Noting that he and his wife moved to the area because of the Franklin Regional's reputation, Irvine said he was proud to contribute to the district's stability and academic excellence.
He said the four newcomers will have hard decisions ahead of them.
“Now, they're on the other side and they'll see what it's like,” Irvine said.
“Hopefully, they'll do what's in the best interest of the kids and the school district.”
Ilgenfritz was delighted by results and appreciative of her supporters.
“I feel so humble. I'm very excited,” she said.
“This race was a bit contentious. I'm just so thankful.”
She noted that the race grew heated in the weeks leading up to the general election.
“You know, from the primary, I thought it would get a bit contentious, but this is the first time I ever ran for anything, so it was very ... I don't if ‘shocking' is the correct term, but I was surprised by how everything turned out. I'm thrilled.”

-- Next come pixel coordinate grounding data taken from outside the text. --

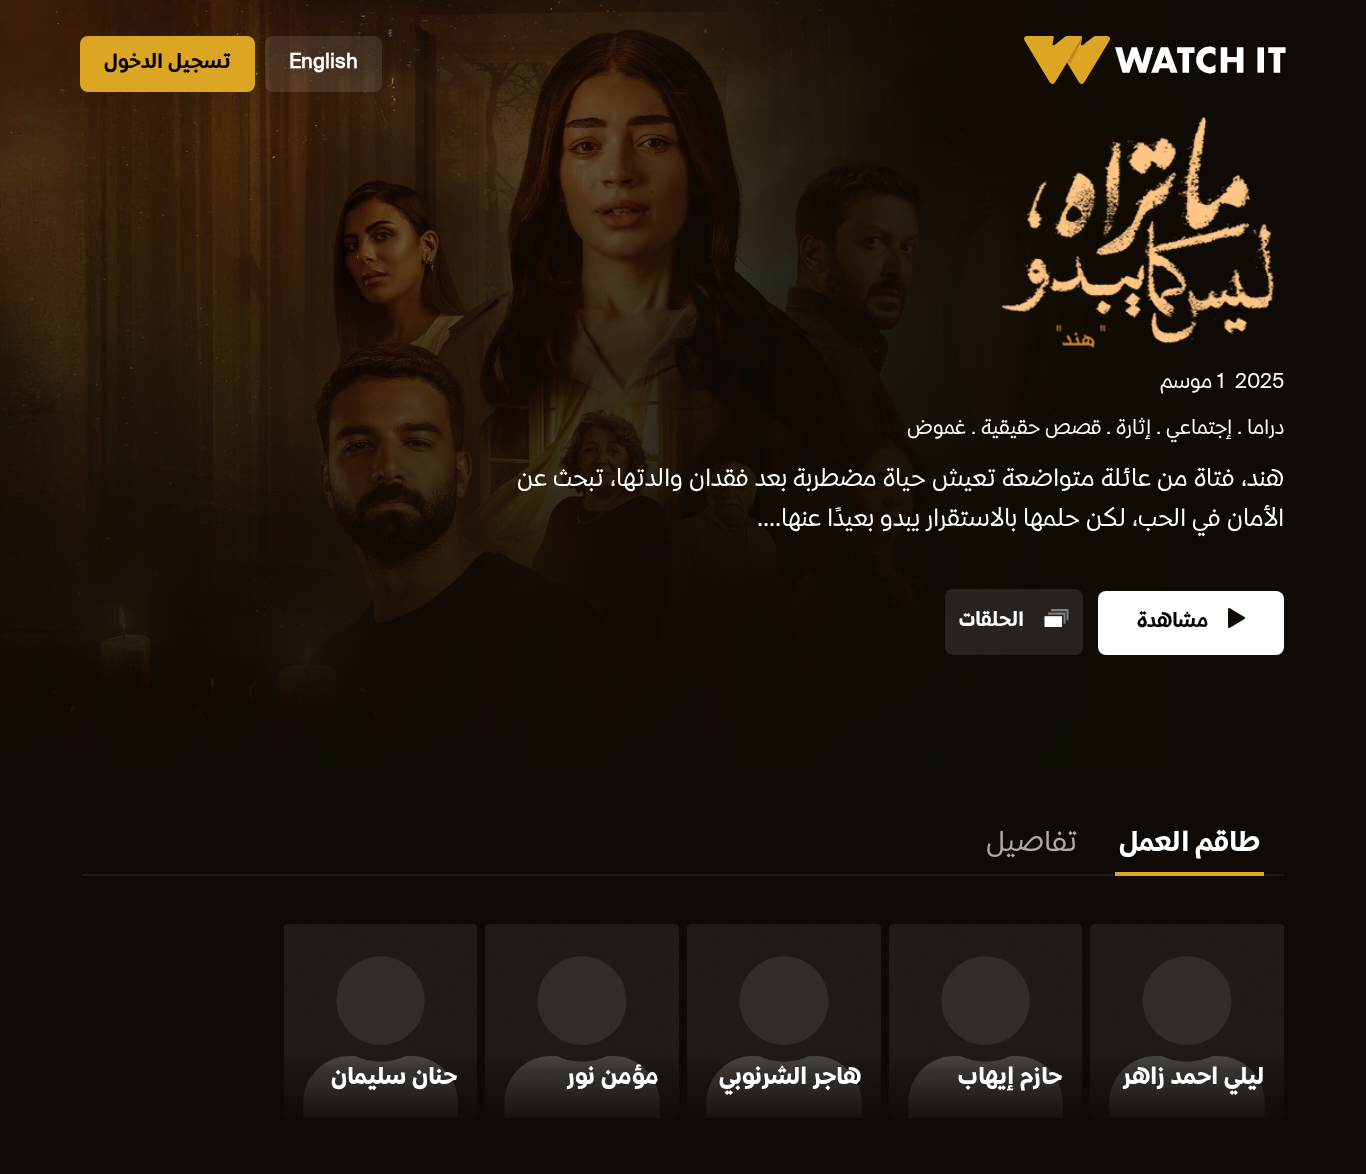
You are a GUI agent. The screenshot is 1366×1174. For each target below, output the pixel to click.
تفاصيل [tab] (1031, 845)
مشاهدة (1175, 622)
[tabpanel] (683, 1025)
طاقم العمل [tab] (1189, 845)
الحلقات (994, 622)
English (323, 63)
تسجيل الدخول (167, 63)
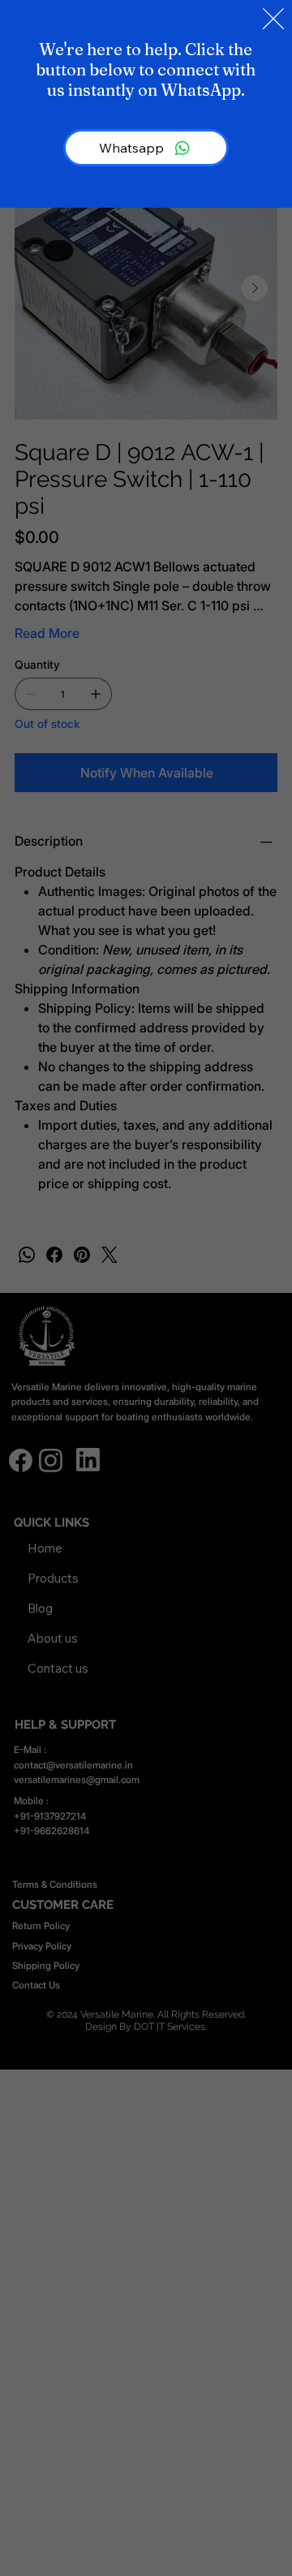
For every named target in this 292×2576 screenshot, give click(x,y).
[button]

Though Irvine said he thought older voters who were more concerned with finances were the key to the Republican ticket's win, Ilgenfritz didn't buy it.
“School board is bipartisan,” she said. “It doesn't really matter if you're Republican or Democrat. The issues were fiscal responsibility and top-quality education.
Geer obviously was disappointed.
“Certainly, it wasn't the outcome I had hoped for,” Geer said.
“I'm not quite sure what else to say about that. I tried to communicate my message of being an advocate for public education.”
Geer, who has a doctorate in public administration and public policy, said even though she wasn't elected to school board, she would continue to focus on issues regarding academic excellence both professionally and as a resident of Franklin Regional.
As is common in school board elections, all eight candidates cross-filed in the spring primary in hopes of winning nominations from both parties.
The primary failed to eliminate a single candidate, instead serving only to separate the more conservative newcomers from the incumbents and the lone Democrat.